Dewi Kartika Turbawaty, Andy Sudjadi, Leni Lismayanti, Tiene Rostini, Verina Logito

Department of Clinical Pathology, Faculty of Medicine Padjadjaran University/ Dr. Hasan Sadikin General Hospital, Bandung, West Java, Indonesia

Correspondence: Dewi Kartika Turbawaty, Email [email protected]

Introduction: Corona Virus Disease-19 (COVID-19) is a disease caused by Severe-Acute-Respiratory-Syndrome-Coronavirus-2 (SARS-CoV-2). The most reliable and widely accepted method for diagnosing this infection, despite facing various challenges, is the Reverse Transcription Polymerase Chain Reaction (RT-PCR) method, which utilizes nasopharyngeal swab sample. Reverse-transcription loop mediated isothermal amplification (RT-LAMP) is a simpler nucleic acid amplification method compared to the RT-PCR method.
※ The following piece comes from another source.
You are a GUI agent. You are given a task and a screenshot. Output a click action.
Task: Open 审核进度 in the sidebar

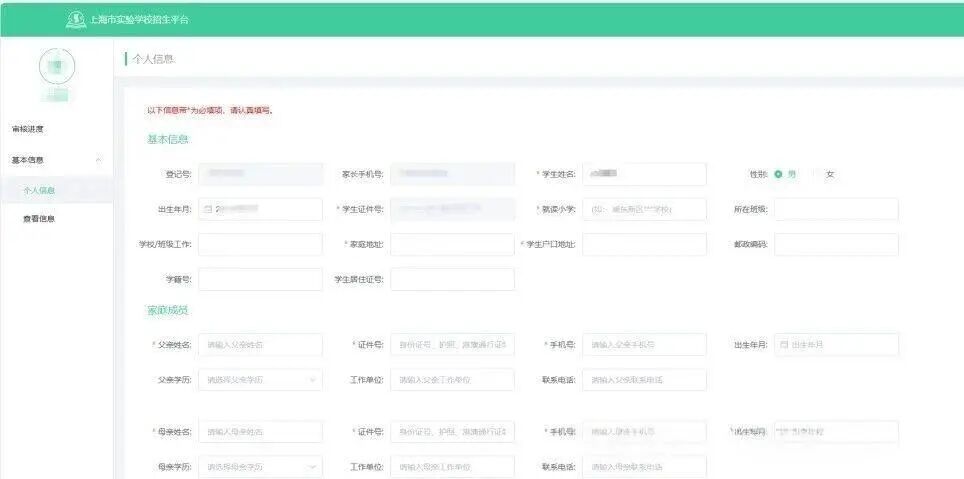click(28, 129)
This method has several advantages, including: of amplification at constant temperature, faster results, and potentially greater examination capacity.
Purpose: This study aimed to compare the validity of the RT-LAMP method using saliva specimens with that of the RT-PCR method using nasopharyngeal smears.
Methods: This was an analytical observational study with a cross-sectional design. The participants were inpatients in the COVID-19 special isolation building of Hasan Sadikin General Hospital, Indonesia with a probable (clinical symptoms of covid, but not confirm NAAT examination) or confirmed diagnosis of COVID-19 from September 2021 to February 2022. The inclusion criteria are COVID-19 patients with symptoms, adult subjects, and composite mentions. Patients who were unable to secrete saliva were also excluded.
Results: In total, 118 specimens were collected. The validity test results of the saliva specimens using the RT-LAMP method showed sensitivity, specificity, positive predictive value (PPV) and negative predictive value (NPV), of 65.5%, 100%, 100%, and 75%, respectively. The results increased in subjects treated between 3 and 7 days after symptom onset ie 73.2%, 100%, 100%, and 82.3%, respectively.
Conclusion: The very strong specificity accompanied by good sensitivity and NPV in the group of subjects treated 3– 7 days after the onset of symptoms indicates that the RT-LAMP method using saliva specimens can be an efficient and reliable alternative tool in detecting the SARS-CoV-2 virus.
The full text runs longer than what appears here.